When I started that one, I didn’t have writing buddies, or Critique Partners, to be more respectful of them. Now I do. Mostly we sit around in a chat room talking nonsense, but we’re all eager to brainstorm when one of us needs a sounding board. A few in the group are sticklers about logic and this is my big weakness. I’m all about story, as in, the tale parts, but solidifying a novel’s logical underpinnings…not my strong suit. At all. But the stories I’m writing fuse disparate mythologies and beliefs, so it’s imperative I have logical reasons behind the character’s actions.

The basic storyline has already been established by the previous book, so this time, once I’d written a few chapters to get to know my characters, I decided to pre-write a query letter, to see if I could “sell” the story. Everything went swimmingly until I got to the stakes. What was at stake for my main character? Um…well…she could…she might…CRUD. It seemed like her choices were all easy and wins for her. BLARG!! That does not a novel make.

So I went begging to my peeps, and after one brainstorming session, I thought I had it nailed. I moved on from the query and wrote a synopsis. I was thrilled with the outcome. I posted it in the chat room for the others to look at and one of the most logic-minded of our group started pecking holes in it until it was a ragged mess.

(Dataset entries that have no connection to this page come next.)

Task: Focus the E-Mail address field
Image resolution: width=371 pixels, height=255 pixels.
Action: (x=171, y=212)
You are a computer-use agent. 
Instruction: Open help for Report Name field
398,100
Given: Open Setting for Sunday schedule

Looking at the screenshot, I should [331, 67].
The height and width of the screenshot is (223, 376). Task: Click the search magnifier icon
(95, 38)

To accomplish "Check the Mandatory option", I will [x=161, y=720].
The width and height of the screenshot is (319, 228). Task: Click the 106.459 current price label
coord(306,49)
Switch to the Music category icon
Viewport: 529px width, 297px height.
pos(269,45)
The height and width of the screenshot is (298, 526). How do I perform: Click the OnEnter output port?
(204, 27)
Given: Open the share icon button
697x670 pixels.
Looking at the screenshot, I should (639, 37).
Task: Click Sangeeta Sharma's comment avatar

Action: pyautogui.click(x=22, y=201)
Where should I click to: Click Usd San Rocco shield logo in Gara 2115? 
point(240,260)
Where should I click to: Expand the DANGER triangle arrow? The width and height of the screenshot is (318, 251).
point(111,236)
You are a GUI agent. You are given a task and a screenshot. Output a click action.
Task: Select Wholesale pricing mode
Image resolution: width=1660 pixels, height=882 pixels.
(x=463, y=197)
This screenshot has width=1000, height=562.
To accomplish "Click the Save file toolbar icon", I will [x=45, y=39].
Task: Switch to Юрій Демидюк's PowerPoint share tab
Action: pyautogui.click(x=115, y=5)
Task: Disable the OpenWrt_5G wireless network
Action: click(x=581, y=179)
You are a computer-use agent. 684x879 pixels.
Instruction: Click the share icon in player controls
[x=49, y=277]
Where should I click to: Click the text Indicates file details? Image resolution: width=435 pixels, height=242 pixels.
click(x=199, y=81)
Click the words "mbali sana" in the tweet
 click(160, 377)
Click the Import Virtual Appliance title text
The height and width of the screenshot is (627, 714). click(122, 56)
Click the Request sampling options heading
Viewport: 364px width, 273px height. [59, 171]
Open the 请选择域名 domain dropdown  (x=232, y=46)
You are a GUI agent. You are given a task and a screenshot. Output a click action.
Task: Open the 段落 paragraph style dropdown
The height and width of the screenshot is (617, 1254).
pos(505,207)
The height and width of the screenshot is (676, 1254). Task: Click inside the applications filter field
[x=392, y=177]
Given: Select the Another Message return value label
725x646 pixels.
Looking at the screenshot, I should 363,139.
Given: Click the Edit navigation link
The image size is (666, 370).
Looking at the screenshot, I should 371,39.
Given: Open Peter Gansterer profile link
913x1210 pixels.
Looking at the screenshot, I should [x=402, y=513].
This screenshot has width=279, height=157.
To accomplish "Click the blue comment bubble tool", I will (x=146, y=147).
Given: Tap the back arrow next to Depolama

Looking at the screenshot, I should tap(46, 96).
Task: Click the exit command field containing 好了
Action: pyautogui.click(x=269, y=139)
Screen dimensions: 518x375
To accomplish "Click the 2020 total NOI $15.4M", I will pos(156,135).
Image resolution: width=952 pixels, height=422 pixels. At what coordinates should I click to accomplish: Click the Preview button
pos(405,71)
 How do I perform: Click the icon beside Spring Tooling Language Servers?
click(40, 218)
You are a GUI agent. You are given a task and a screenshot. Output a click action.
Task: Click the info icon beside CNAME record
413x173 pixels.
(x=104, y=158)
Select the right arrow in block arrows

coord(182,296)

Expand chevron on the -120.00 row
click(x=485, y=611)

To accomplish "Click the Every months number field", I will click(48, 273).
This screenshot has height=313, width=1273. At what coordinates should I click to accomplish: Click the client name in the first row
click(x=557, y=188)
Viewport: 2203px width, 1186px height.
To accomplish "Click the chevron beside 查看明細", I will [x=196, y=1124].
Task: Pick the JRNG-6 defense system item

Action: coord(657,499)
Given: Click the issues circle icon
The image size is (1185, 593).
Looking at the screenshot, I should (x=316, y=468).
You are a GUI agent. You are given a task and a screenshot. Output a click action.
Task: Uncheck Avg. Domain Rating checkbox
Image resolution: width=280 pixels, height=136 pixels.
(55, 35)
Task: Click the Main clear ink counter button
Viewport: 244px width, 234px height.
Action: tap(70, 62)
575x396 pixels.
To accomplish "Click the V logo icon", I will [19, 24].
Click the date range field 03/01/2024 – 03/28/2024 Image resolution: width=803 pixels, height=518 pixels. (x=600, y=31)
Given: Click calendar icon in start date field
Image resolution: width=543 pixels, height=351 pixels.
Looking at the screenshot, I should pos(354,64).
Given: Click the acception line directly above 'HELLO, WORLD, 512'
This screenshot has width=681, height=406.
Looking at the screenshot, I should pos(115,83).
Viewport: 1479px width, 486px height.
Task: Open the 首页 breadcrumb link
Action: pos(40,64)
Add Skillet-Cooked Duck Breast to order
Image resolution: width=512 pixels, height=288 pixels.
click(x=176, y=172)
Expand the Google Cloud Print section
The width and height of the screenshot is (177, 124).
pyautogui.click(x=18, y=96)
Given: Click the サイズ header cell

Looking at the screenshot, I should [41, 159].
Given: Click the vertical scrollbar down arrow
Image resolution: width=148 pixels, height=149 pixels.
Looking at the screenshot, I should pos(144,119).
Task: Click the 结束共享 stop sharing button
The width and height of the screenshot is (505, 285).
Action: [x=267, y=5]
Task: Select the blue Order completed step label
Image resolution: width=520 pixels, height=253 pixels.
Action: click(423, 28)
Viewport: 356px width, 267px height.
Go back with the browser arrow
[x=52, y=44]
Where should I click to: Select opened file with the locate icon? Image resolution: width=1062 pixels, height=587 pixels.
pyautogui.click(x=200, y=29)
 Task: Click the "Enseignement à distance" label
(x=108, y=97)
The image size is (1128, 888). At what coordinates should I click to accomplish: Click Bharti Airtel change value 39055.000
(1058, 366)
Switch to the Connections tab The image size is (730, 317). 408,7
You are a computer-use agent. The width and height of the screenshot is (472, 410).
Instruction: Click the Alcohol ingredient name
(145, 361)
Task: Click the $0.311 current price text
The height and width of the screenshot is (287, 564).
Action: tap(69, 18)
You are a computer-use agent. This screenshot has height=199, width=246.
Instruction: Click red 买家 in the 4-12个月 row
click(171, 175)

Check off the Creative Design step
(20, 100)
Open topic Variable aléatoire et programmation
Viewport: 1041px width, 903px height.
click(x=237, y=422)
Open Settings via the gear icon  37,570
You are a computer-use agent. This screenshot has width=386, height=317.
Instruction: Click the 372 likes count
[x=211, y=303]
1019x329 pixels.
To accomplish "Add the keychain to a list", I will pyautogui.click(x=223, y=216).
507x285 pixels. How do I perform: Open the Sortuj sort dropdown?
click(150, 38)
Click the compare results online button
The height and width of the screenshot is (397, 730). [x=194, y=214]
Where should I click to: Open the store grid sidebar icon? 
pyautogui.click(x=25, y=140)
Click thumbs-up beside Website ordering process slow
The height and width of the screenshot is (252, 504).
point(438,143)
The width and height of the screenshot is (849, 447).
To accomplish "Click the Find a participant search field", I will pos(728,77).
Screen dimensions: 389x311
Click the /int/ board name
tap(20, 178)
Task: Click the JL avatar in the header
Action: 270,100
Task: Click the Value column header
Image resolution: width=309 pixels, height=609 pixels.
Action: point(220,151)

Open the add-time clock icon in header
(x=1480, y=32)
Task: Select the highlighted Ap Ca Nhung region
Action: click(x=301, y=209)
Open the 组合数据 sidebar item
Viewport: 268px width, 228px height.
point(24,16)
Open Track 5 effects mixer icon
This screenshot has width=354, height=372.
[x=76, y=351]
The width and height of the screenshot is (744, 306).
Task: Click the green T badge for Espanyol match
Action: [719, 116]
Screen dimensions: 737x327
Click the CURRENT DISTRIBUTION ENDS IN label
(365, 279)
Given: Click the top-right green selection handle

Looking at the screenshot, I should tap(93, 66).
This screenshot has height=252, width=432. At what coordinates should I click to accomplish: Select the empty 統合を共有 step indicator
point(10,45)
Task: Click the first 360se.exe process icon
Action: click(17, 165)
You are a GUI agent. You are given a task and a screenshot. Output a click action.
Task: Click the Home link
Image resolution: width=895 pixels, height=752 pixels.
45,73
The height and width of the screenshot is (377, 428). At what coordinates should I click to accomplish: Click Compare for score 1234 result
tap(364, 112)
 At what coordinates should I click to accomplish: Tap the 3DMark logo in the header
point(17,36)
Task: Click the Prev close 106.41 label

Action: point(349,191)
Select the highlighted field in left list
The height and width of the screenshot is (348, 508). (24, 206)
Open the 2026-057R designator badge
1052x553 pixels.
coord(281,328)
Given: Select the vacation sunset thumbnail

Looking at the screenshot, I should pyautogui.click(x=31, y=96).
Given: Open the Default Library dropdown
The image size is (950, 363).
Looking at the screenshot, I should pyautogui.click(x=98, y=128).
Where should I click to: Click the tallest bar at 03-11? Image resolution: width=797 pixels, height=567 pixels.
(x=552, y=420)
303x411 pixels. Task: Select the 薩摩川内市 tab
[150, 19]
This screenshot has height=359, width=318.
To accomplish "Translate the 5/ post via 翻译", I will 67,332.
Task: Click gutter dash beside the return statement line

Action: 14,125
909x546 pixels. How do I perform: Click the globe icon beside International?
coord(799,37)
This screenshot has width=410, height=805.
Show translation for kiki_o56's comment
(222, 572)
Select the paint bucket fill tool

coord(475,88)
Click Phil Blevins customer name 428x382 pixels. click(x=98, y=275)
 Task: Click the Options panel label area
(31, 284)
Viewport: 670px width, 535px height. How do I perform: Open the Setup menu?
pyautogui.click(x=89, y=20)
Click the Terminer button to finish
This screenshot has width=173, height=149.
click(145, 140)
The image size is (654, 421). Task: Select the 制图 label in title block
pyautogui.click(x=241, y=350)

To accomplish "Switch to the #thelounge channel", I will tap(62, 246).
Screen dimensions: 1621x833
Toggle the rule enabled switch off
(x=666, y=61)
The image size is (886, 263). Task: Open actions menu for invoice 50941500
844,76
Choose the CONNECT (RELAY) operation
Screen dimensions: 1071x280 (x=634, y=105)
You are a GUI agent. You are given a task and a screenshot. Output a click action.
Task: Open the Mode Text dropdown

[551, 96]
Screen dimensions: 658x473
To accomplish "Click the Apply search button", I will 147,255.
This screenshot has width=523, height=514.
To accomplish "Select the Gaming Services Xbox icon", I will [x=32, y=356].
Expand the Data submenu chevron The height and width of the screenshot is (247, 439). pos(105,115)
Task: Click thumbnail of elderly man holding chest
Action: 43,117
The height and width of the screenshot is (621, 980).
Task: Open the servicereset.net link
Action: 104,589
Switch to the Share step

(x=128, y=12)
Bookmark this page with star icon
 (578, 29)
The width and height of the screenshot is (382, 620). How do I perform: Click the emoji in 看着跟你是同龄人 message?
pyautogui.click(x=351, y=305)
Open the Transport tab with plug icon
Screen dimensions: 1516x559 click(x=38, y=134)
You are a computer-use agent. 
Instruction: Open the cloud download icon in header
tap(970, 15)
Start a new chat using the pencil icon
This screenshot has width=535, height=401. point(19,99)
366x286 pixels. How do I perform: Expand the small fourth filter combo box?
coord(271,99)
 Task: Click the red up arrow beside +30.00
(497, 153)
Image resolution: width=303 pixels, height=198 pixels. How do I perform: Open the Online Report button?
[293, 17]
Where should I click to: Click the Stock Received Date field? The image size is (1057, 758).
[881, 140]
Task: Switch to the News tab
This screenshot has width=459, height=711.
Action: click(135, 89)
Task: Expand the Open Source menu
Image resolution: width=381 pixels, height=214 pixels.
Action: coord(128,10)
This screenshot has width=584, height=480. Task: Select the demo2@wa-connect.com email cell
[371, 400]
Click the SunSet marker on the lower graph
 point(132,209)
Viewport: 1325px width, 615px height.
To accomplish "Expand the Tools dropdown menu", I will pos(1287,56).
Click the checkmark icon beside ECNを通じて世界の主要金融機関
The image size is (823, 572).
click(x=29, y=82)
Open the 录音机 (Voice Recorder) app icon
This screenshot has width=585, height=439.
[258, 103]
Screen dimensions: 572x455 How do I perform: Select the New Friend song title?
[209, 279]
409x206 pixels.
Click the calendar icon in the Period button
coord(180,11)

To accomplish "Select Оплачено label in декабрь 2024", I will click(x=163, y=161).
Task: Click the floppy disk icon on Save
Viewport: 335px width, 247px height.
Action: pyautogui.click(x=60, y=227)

In my previous life, the one where I’d never completed a novel, I would have quit in frustration. But now that I’ve done it once, not well, but done it nonetheless, I wanted to buckle down. I know how much easier it will be to write this thing if I don’t have to go back and rebuild the logical scaffolding. I need a sturdy skeleton.

I went back to work, bouncing ideas and what-ifs, hammering, re-jiggering, and when I came up with something that felt right, I let the others have at it. And…lo! They couldn’t find holes. Yes, there are choices to be made—I can go wood or iron, bolts or welds—but those are just options. The story makes sense, stands up. There are reasons. Sound ones, ones that will survive the length of the novel and not shift under the weight of the story as happened in my first book.

I have scaffolding. Solid scaffolding.

For a storyteller this has been hard for me to grasp. Doesn’t the skeleton just come along for the ride? You can’t see it, after all. Isn’t it just…there in any entertaining story? The answer is a resounding NO. It must be built, and carefully, ahead of time if a writer wants to avoid endless draft hell.

So now I’m off and running. Moving forward having learned something about myself and my process, having recognized my Achilles heel. Having been challenged and come out, grinning, on the other side.

For my money, there’s not a better feeling to ride into a new project.